## YOUR ASSIGNMENT
Beginning with the line that includes "At what coordinates" and ending with the last line of the entries below, set down each line exactly; include no pictures.

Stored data
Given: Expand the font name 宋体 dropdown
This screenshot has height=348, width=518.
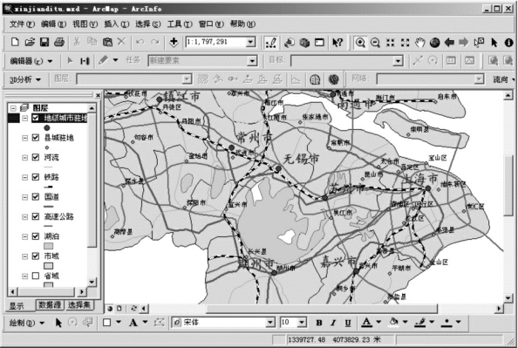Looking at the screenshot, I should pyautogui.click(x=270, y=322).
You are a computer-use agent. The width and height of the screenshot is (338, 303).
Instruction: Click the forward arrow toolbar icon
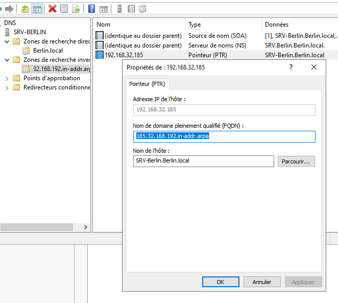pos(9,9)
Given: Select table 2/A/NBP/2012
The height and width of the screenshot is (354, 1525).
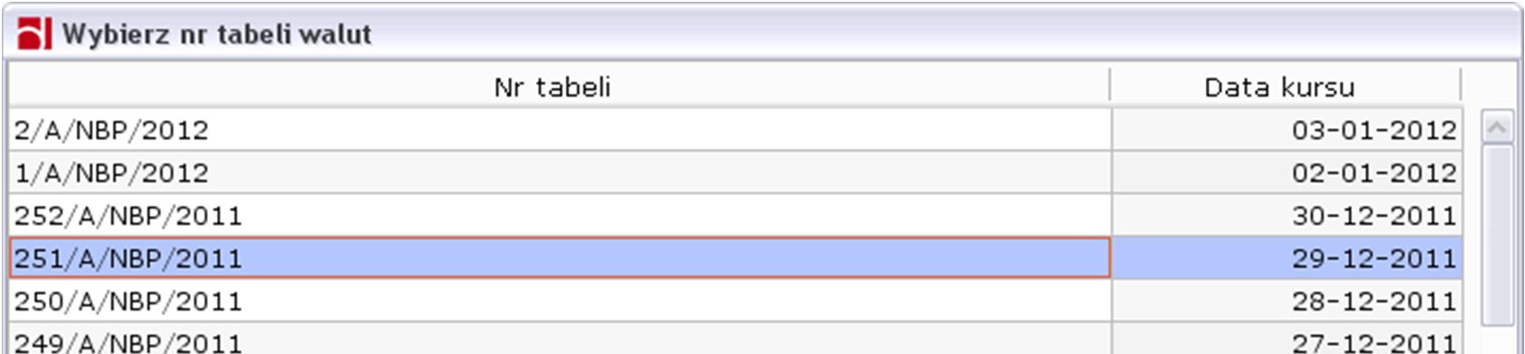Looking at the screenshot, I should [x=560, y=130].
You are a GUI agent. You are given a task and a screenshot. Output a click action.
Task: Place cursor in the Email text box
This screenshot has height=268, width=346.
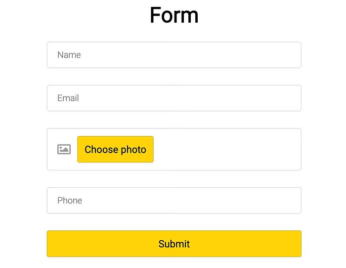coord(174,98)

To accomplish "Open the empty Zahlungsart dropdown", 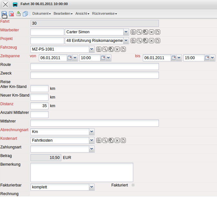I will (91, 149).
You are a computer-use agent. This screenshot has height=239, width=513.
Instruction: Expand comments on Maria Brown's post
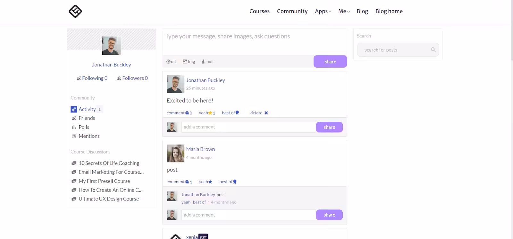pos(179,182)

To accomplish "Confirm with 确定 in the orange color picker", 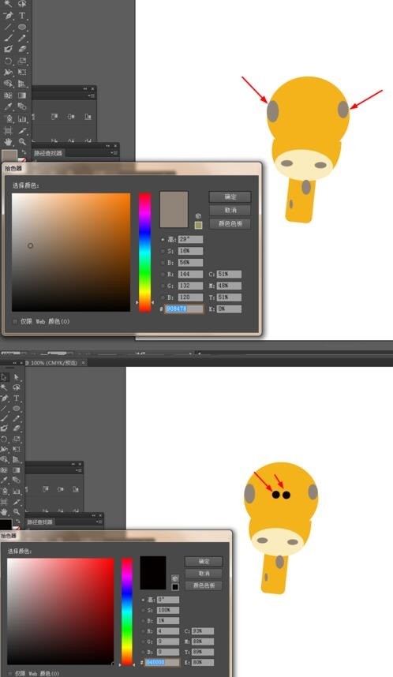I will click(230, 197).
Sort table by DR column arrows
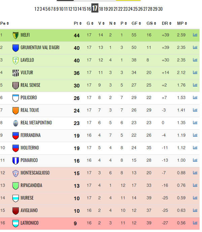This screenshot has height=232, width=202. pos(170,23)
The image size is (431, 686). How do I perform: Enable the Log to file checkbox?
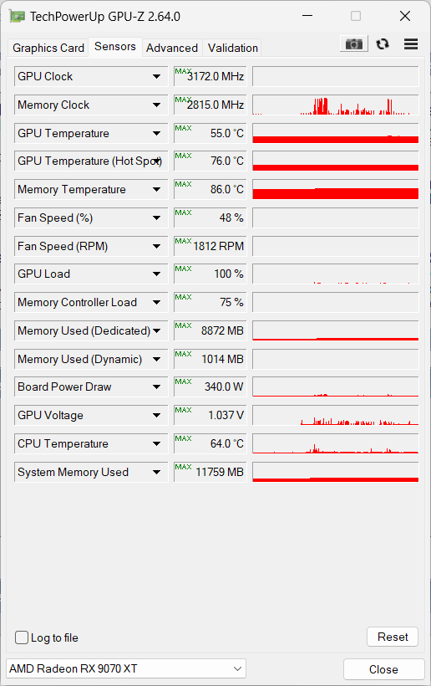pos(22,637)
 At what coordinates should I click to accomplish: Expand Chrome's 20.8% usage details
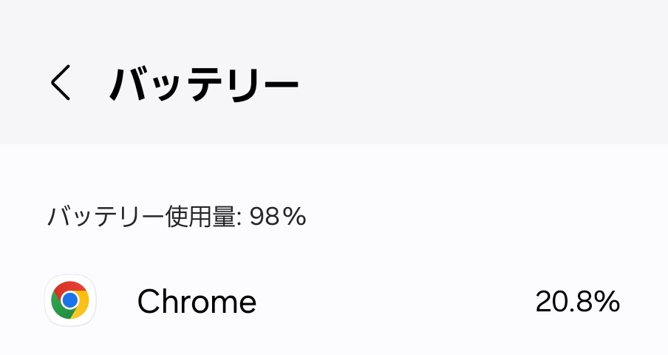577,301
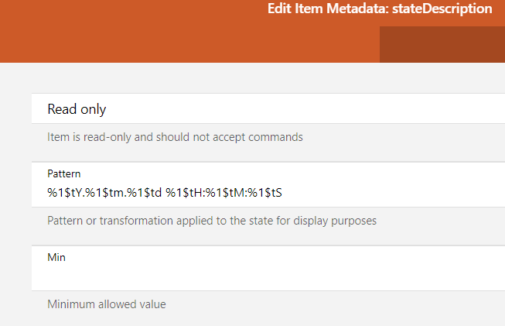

## SOLUTION TO THIS EXERCISE
 At what coordinates should I click to accomplish: Expand Chrome's 20.8% usage details
577,301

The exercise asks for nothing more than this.